Let’s start with some music, just to set the mood:
So: If you run in the wrong circles, these are the kind of “arguments” you can expect to hear about me:
- Greg Swann is mean.
- Greg Swann is rude.
- Greg Swann is vulgar.
- Greg Swann is angry.
- Greg Swann is cynical.
Here is an argument you won’t hear anywhere, except possibly at BloodhoundBlog:
- Greg Swann is wrong, and here’s why…
You won’t hear the latter argument for two reasons: I don’t take positions I can’t defend with an impervious impenetrable invulnerability. And: If I should happen to discover that I have been wrong, generally I will be the first person to figure that out and I will announce my error to the world immediately.
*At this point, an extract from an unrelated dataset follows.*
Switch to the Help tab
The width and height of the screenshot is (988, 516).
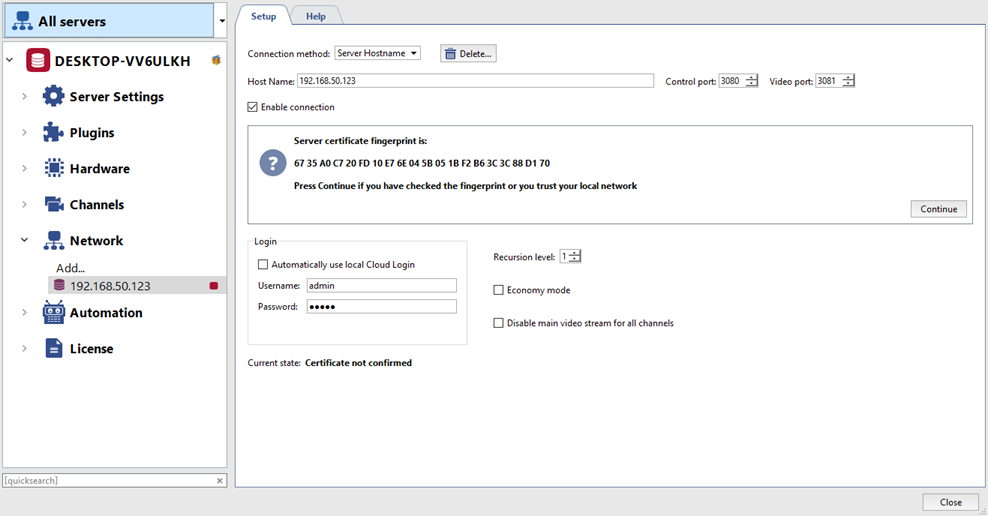pyautogui.click(x=315, y=16)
What explains all the ad hominem arguments cited among the first set? You figure it out.
These are the kinds of games that some folks are running while making these persuasively useless claims about my character:
- They piss and moan to each other about me behind my back.
- They campaign with each other to try to damage my interests.
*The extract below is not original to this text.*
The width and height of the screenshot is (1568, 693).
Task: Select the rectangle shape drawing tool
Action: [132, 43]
- They pester contributors here to try get them to abandon BloodhoundBlog.
In each of these cases, I think they’re doing me favors — which assertion will probably just piss them off more. People who run in mobs don’t like me, and I don’t like them. Anything dominating personalities can do to recruit those folks to their own side of the table can only save me time in the long run.
Not to put too fine a point on it, but this song summarizes my position on this kind of behavior — along with every other kind of behavior:
Recent events have made it more than obvious that I am by far the most influential person in the wired world of real estate. People are wasting irreplaceable hours and days of their lives obsessing over me, topping each other with tales of how ardently they don’t pay any attention to me.
Why would this be so? Again, you have to figure this out on your own, but my take is that they know I’m right and yet they don’t want to be right.